INSTRUCTIONS FOR THE TASK >> Starting at the first line of the data, please print exactly those lines through the one that holds "Postkasseskilt -stål 10x10 cm (69, 2121)", omitting every picture.

[[ PROVIDED RECORDS open ]]

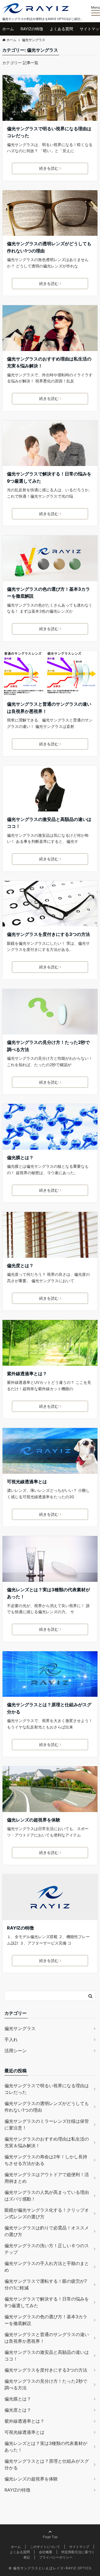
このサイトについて (45, 2547)
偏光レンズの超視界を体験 (33, 1820)
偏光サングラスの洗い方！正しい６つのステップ (46, 2249)
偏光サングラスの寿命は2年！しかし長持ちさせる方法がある (45, 2160)
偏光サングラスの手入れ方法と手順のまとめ (46, 2267)
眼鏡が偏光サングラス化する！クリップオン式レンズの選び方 (46, 2213)
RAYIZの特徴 (32, 28)
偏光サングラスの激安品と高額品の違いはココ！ (49, 822)
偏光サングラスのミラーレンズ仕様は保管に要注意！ (46, 2124)
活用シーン (15, 2050)
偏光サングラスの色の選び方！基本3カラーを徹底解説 (48, 592)
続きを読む (49, 168)
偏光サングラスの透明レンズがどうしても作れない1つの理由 (49, 247)
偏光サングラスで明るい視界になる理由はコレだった (49, 132)
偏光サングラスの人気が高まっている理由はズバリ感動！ (46, 2195)
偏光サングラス (20, 2028)
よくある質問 (61, 28)
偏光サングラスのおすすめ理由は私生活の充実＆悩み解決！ (49, 362)
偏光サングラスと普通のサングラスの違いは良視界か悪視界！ (49, 707)
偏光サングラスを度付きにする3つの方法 (48, 934)
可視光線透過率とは (27, 1481)
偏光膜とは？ (20, 1157)
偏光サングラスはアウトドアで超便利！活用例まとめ (46, 2178)
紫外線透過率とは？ (27, 1373)
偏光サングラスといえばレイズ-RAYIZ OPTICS (52, 2568)
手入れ (11, 2039)
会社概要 (45, 2552)
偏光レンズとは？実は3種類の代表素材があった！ (48, 1593)
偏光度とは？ (20, 1265)
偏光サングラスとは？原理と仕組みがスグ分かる (49, 1708)
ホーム (8, 28)
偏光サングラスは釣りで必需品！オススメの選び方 (46, 2231)
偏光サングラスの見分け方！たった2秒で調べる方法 (48, 1045)
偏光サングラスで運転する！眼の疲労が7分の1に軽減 (45, 2284)
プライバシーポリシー (55, 2557)
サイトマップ (79, 2547)
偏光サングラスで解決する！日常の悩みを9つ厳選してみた (49, 477)
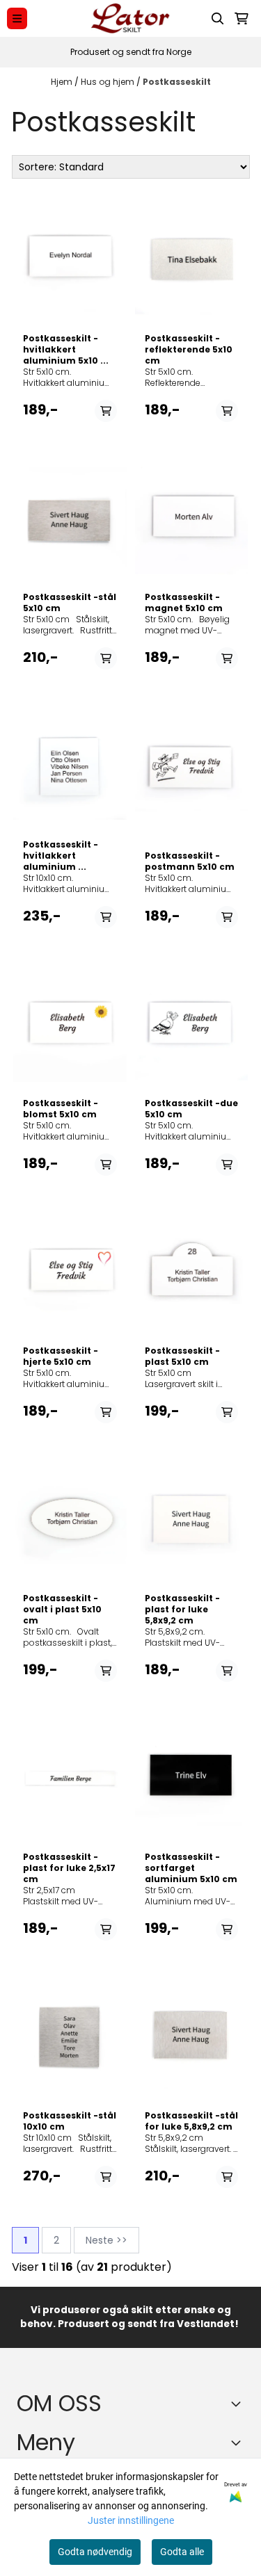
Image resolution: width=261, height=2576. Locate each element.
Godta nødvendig (95, 2551)
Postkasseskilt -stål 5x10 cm (69, 603)
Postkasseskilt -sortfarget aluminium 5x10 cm (191, 1868)
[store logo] (130, 18)
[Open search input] (218, 19)
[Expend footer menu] (238, 2442)
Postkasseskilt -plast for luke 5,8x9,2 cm (182, 1609)
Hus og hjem (108, 82)
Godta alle (182, 2551)
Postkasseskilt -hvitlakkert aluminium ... (60, 856)
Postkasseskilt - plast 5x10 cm (182, 1356)
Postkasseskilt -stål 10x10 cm (69, 2121)
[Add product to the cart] (106, 411)
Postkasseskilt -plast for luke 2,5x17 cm (69, 1868)
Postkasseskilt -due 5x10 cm (191, 1109)
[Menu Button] (17, 18)
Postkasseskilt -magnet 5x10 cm (184, 603)
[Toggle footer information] (238, 2403)
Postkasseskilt (177, 82)
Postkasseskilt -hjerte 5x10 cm (60, 1356)
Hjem (62, 82)
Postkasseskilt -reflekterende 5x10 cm (188, 349)
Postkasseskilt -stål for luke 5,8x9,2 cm (191, 2121)
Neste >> (106, 2240)
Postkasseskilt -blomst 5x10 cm (60, 1109)
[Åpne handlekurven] (241, 19)
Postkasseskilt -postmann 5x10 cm (190, 861)
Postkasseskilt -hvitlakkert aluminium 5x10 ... (66, 349)
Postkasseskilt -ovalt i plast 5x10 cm (62, 1609)
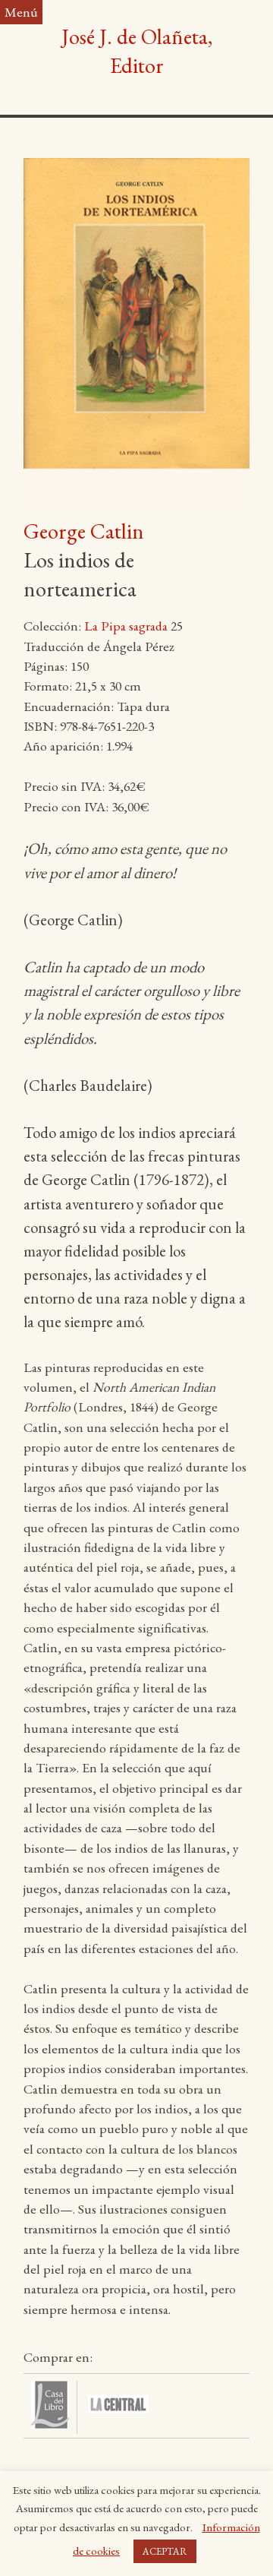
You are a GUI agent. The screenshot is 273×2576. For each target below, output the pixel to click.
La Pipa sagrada (126, 625)
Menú (21, 12)
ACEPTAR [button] (165, 2551)
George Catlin (84, 531)
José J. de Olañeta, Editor (136, 51)
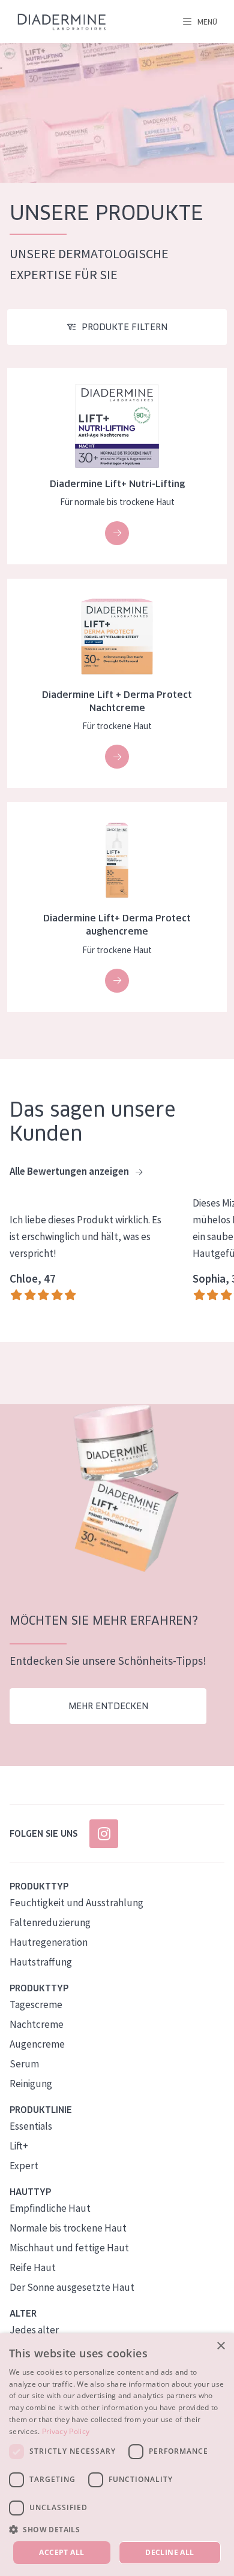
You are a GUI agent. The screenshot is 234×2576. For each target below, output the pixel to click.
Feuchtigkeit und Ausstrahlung (76, 1902)
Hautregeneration (49, 1942)
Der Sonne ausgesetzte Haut (72, 2287)
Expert (24, 2165)
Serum (24, 2063)
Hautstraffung (41, 1962)
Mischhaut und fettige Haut (69, 2247)
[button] (117, 2529)
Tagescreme (36, 2004)
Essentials (31, 2126)
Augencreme (37, 2044)
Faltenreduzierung (50, 1922)
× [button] (220, 2346)
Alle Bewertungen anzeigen (70, 1171)
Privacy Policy (65, 2431)
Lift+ (19, 2145)
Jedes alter (34, 2329)
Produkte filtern (124, 327)
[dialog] (117, 2454)
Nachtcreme (37, 2024)
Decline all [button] (169, 2552)
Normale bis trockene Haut (68, 2228)
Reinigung (31, 2083)
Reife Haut (33, 2267)
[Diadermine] (62, 22)
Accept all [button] (61, 2552)
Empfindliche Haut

[[ PROVIDED RECORDS closed ]]

WRITTEN RESPONSE >>
このサイトについて (45, 2547)
偏光レンズの超視界を体験 (33, 1820)
偏光サングラスの洗い方！正しい６つのステップ (46, 2249)
偏光サングラスの寿命は2年！しかし長持ちさせる方法がある (45, 2160)
偏光サングラスの手入れ方法と手順のまとめ (46, 2267)
眼鏡が偏光サングラス化する！クリップオン式レンズの選び方 (46, 2213)
RAYIZの特徴 (32, 28)
偏光サングラスの激安品と高額品の違いはココ！ (49, 822)
偏光サングラスのミラーレンズ仕様は保管に要注意！ (46, 2124)
活用シーン (15, 2050)
偏光サングラスの色の選び方！基本3カラーを徹底解説 (48, 592)
続きを読む (49, 168)
偏光サングラスの透明レンズがどうしても作れない1つの理由 (49, 247)
偏光サングラスで明るい視界になる理由はコレだった (49, 132)
偏光サングラスの人気が高まっている理由はズバリ感動！ (46, 2195)
偏光サングラス (20, 2028)
よくある質問 (61, 28)
偏光サングラスのおすすめ理由は私生活の充実＆悩み解決！ (49, 362)
偏光サングラスと普通のサングラスの違いは良視界か悪視界！ (49, 707)
偏光サングラスを度付きにする3つの方法 (48, 934)
可視光線透過率とは (27, 1481)
偏光膜とは？ (20, 1157)
偏光サングラスはアウトドアで超便利！活用例まとめ (46, 2178)
紫外線透過率とは？ (27, 1373)
偏光サングラスといえばレイズ-RAYIZ OPTICS (52, 2568)
手入れ (11, 2039)
会社概要 (45, 2552)
偏光レンズとは？実は3種類の代表素材があった！ (48, 1593)
偏光度とは？ (20, 1265)
偏光サングラスとは？原理と仕組みがスグ分かる (49, 1708)
ホーム (8, 28)
偏光サングラスは釣りで必需品！オススメの選び方 (46, 2231)
偏光サングラスの見分け方！たった2秒で調べる方法 (48, 1045)
偏光サングラスで運転する！眼の疲労が7分の1に軽減 (45, 2284)
プライバシーポリシー (55, 2557)
サイトマップ (79, 2547)
偏光サングラスで解決する！日常の悩みを9つ厳選してみた (49, 477)
Image resolution: width=261, height=2576. Locate each element.
Godta nødvendig (95, 2551)
Postkasseskilt -stål 5x10 cm (69, 603)
Postkasseskilt -sortfarget aluminium 5x10 cm (191, 1868)
[store logo] (130, 18)
[Open search input] (218, 19)
[Expend footer menu] (238, 2442)
Postkasseskilt -plast for luke 5,8x9,2 cm (182, 1609)
Hus og hjem (108, 82)
Godta alle (182, 2551)
Postkasseskilt -hvitlakkert aluminium ... (60, 856)
Postkasseskilt - plast 5x10 cm (182, 1356)
Postkasseskilt -stål 10x10 cm (69, 2121)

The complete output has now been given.